Yemen has been exposed to a Saudi-led aggression for more than two years and a half during which hundreds of massacres were committed against the people of Yemen by the Saudi-led coalition. This aggression has been escalated since a week in order to feed sedition among the Yemenis.
The statement noted that conflicts, which had plagued Sana’a during past days, were actually over after the death of Saleh and after the city witnessed killing incidents, disorder and attempts of creating chaos by some figures in the Saleh-led General People’s Congress who colluded with the countries participating in the aggression on Yemen.
According to Press TV, officials in Ali Abdullah Saleh’s General People’s Congress (GPC) confirmed to Reuters that Saleh had been killed outside Sana’a, in what sources in the Houthi group said was an RPG and gun attack.
The GPC officials said Saleh was killed south of the capital Sana’a along with the assistant secretary-general of the GPC, Yasser al-Awadi.
Earlier on Monday, Saudi Arabia unleashed a fresh wave of aerial bombardments against targets in Yemen’s capital in an apparent effort to support forces loyal Saleh.

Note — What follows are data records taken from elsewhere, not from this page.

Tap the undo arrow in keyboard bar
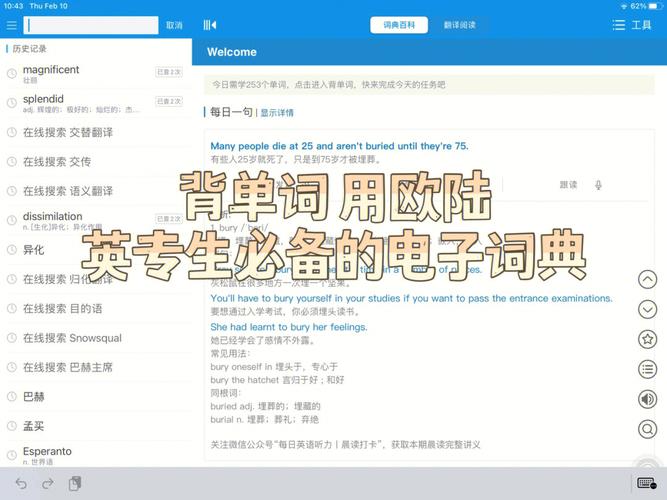pyautogui.click(x=21, y=484)
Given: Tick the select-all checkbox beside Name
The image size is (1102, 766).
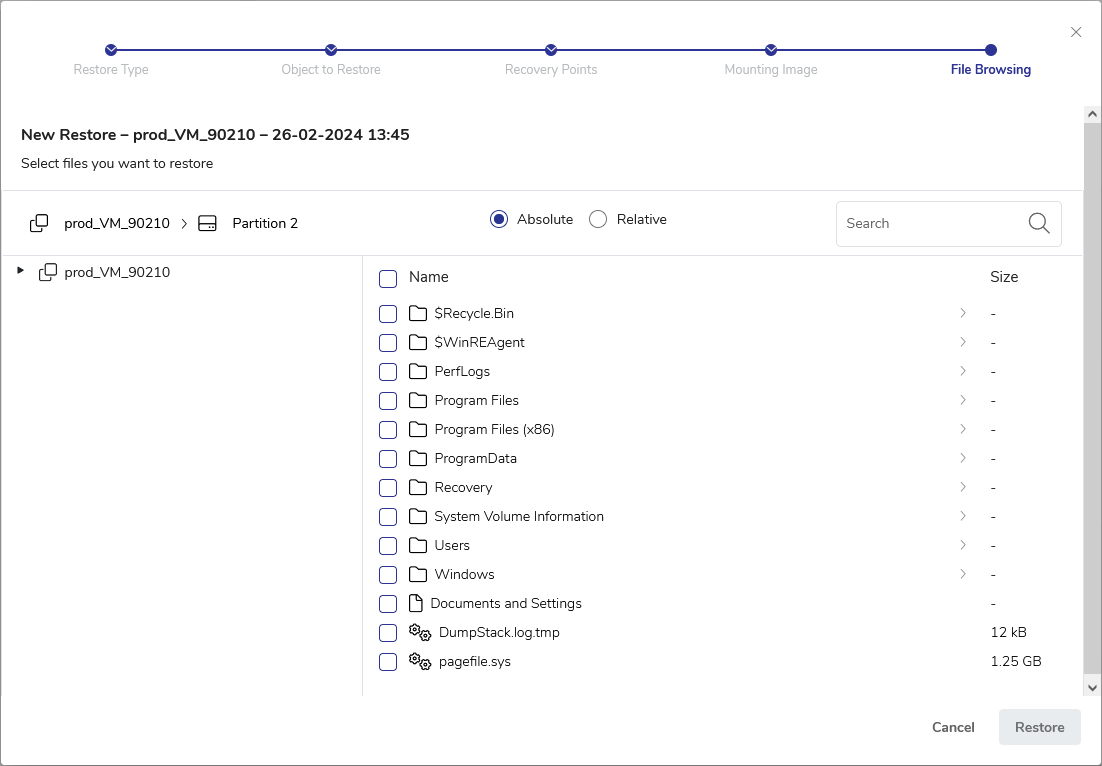Looking at the screenshot, I should 388,278.
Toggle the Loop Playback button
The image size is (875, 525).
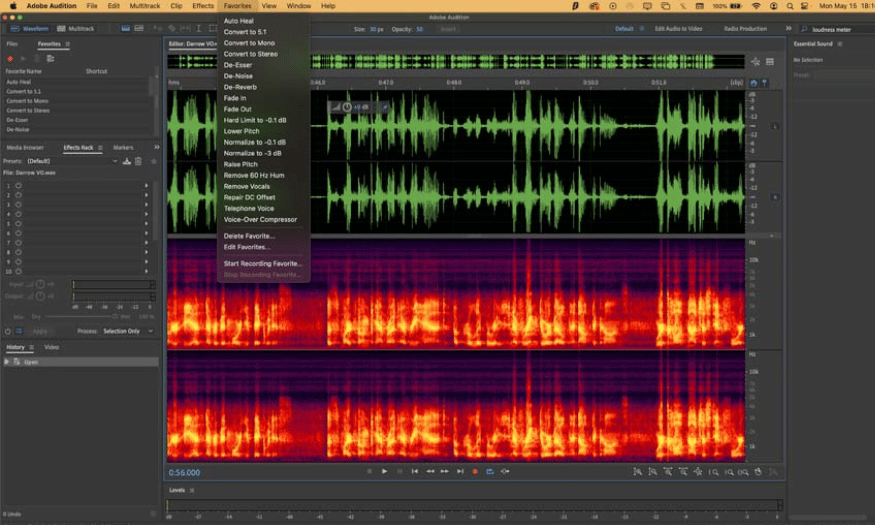[490, 471]
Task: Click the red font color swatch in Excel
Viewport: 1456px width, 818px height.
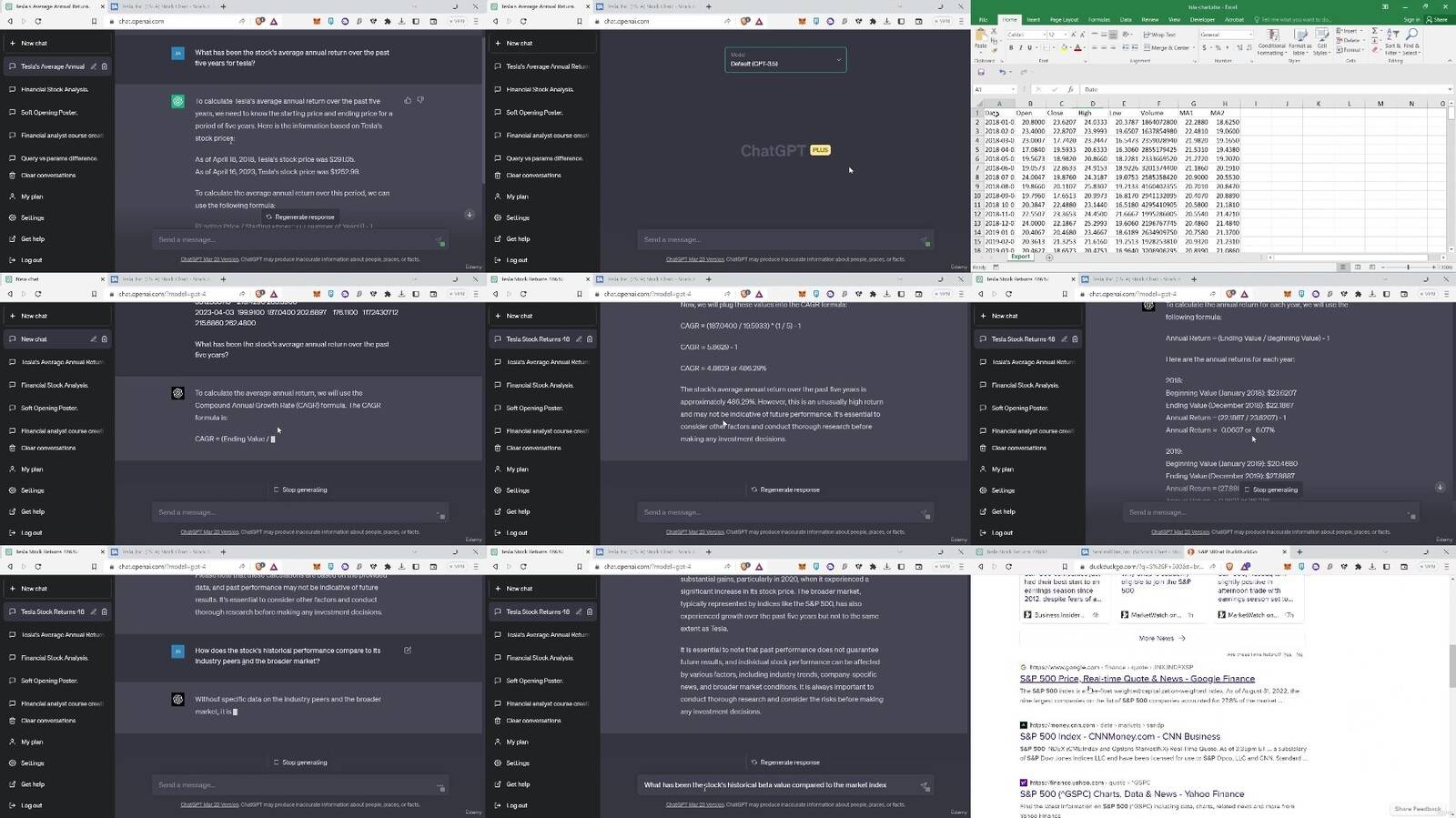Action: pyautogui.click(x=1077, y=48)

Since November 29, armed clashes sparked by forces loyal to Saleh, have continued against Houthi forces that are at the forefront of a retaliatory war against the Saudi-led military coalition. Saleh loyalists accused the Houthi fighters of raiding their bases across Sana’a and beyond, an allegation that the Houthi leader has strongly denied.
Saleh stepped down following 2011 events in Yemen. His resignation in 2012 paved the way for Abd Rabbuh Mansur Hadi to assume power as Yemen’s president. Hadi, however, resigned in 2014 and fled the country to Saudi Arabia.
The Houthi movement assumed responsibility for running state affairs after Hadi’s escape threw Yemen into a state of uncertainty and threatened a total security breakdown in the country, where an al-Qaeda affiliate was present.
Later on, Saleh joined forces with the Houthis and the Yemeni army to defend the country against the brutal Saudi aggression, which started in March 2015.
On Saturday, however, Saleh officially announced the end of his alliance with Houthis, claiming that the movement had imposed hunger on the country and worked as an ally of Iran.